It was one of the strangest prisoner interviews I’ve done in a while. Just me and a shoplifter who had already admitted taking spirits from a shop and was now telling me all about why she had done it.
For the interview itself, the confession was what I’d needed.
Yes, she’d taken the goods. No, she hadn’t any reason to think that she could take whiskey and vodka from the shelves without paying for them and yes, had she have got away with it she would have quickly sold the bottles.
Points to prove for a theft covered.
It’s at this point that the interview would usually finish but as I’d asked whether there was anything else she wanted to tell me, it being her interview, she’d propped herself up and opened up about not what she had done but why.
There’s a heroin habit that needs to be fed. A methadone prescription helps to an extent but it doesn’t see her through the whole day. Drinking her prescription in the morning under supervision of a pharmacist, come the afternoon the ‘rattling’ sensation returns leaving her with a gap that she has little choice but to fill by scoring.
The alternative is a crippling sickness as withdrawal symptoms take over, compelling her to find another fix and not letting her think about anything else until she has done so.
This means stealing although as she has suggested, as have many others to me whilst in similar interviews, she doesn’t want to be out running the risk of getting arrested for theft. She doesn’t want the hours spent in police cells, the drugs are the sole reason that she’s here.
The alternative she tells me is prostitution and the sexual abuse at the hands of rough, uncaring punters that inevitably follows. The shops closed, this is sometimes her only option and the sad stories she tells me about life on the streets I know are repeated across the country night on night.
She shows me her arms and the collapsed veins faintly visible under her needle scarred skin. Only the worn look in her eyes offer any real explanation for the premature ageing of her body, the unpleasant realities of having to inject heroin reinforced when she contorts her arm around to demonstrate how she reaches her few remaining useful veins.

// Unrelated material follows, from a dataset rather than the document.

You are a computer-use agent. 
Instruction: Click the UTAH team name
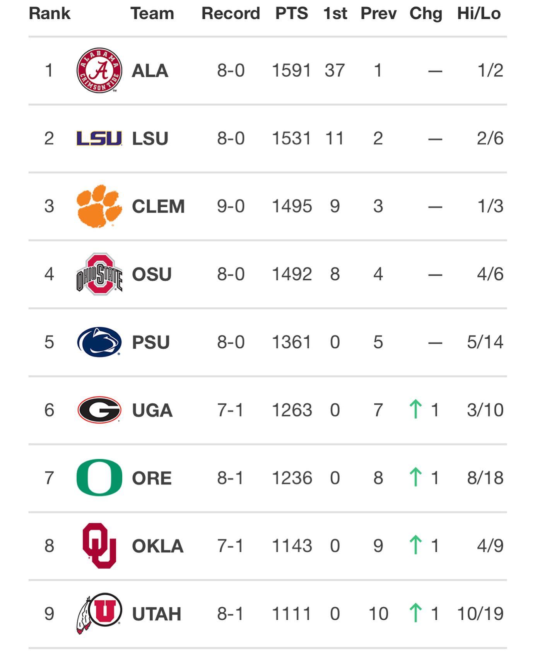coord(157,614)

The story starts six years prior being handed a drug by a ‘friend’ which she had thought was more innocent than the heroin that it turned out to be.
Addiction quickly took hold and took over, the years that followed were marked by consistent dependence on the drug, largely untroubled by spells in rehab.
It can be very difficult in our job to know what to think about some of the people we come into contact with. Addiction, poverty and unfortunate circumstances push people to do some terrible things. It’s easy to label someone as a ‘junkie’ or a ‘drunk’ and slam the cell door.
From time to time we are presented with timely reminders that the question of why is just as important as what and that there’s always room for understanding, for compassion.
Having listened to the girl’s account and her acknowledgement that people think she’s ‘just another junkie’, it was clear to me that there’s no such thing.